O pré-candidato à Presidência da República, Flávio Bolsonaro (PL-RJ), se manifestou sobre a Operação Wi-Fi Livre SP, que investiga irregularidades em um contrato firmado entre a prefeitura de São Paulo e o Instituto Conhecer Brasil. A operação, deflagrada pela Polícia Civil de São Paulo, tem como alvo também a produtora Go UP Entertainment, responsável pelo filme Dark Horse, que retrata a vida de seu pai, o ex-presidente Jair Bolsonaro.
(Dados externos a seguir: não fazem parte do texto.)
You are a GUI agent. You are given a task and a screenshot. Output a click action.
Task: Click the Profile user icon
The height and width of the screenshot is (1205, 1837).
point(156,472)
Em sua declaração, feita no dia 1º de junho de 2026, Flávio afirmou que não acredita que parte da polícia de São Paulo esteja agindo com fins eleitorais e que se trata de uma perseguição contra seu grupo político. Ele ressaltou que os eventos investigados não têm relação com o filme, afirmando: “Eu só não quero crer que a gente está sendo vítima, mais uma vez, de uma pescaria probatória, de uma perseguição”.
Irregularidades no contrato
A Operação Wi-Fi Livre SP investiga um contrato que inicialmente era de R$ 108 milhões, mas que foi elevado para R$ 157,1 milhões devido a aditivos. Segundo as investigações, pelo menos R$ 26 milhões foram pagos sem a efetiva prestação dos serviços previstos. A operação cumpriu oito mandados de busca e apreensão, autorizados pela 1ª Vara Regional das Garantias, e os alvos incluem o Instituto Conhecer Brasil, a Go UP Entertainment e endereços ligados à presidente da entidade, Karina Ferreira da Gama, além da Secretaria Municipal de Inovação e Tecnologia (SMIT), responsável pela parceria com a organização.
A Go Up Entertainment ainda não se manifestou sobre a operação. A Secretaria de Segurança Pública foi contatada para comentar a declaração de Flávio, mas ainda não houve retorno.
Opinião
A declaração de Flávio Bolsonaro levanta questões sobre a relação entre política e investigações policiais, especialmente em um ano eleitoral.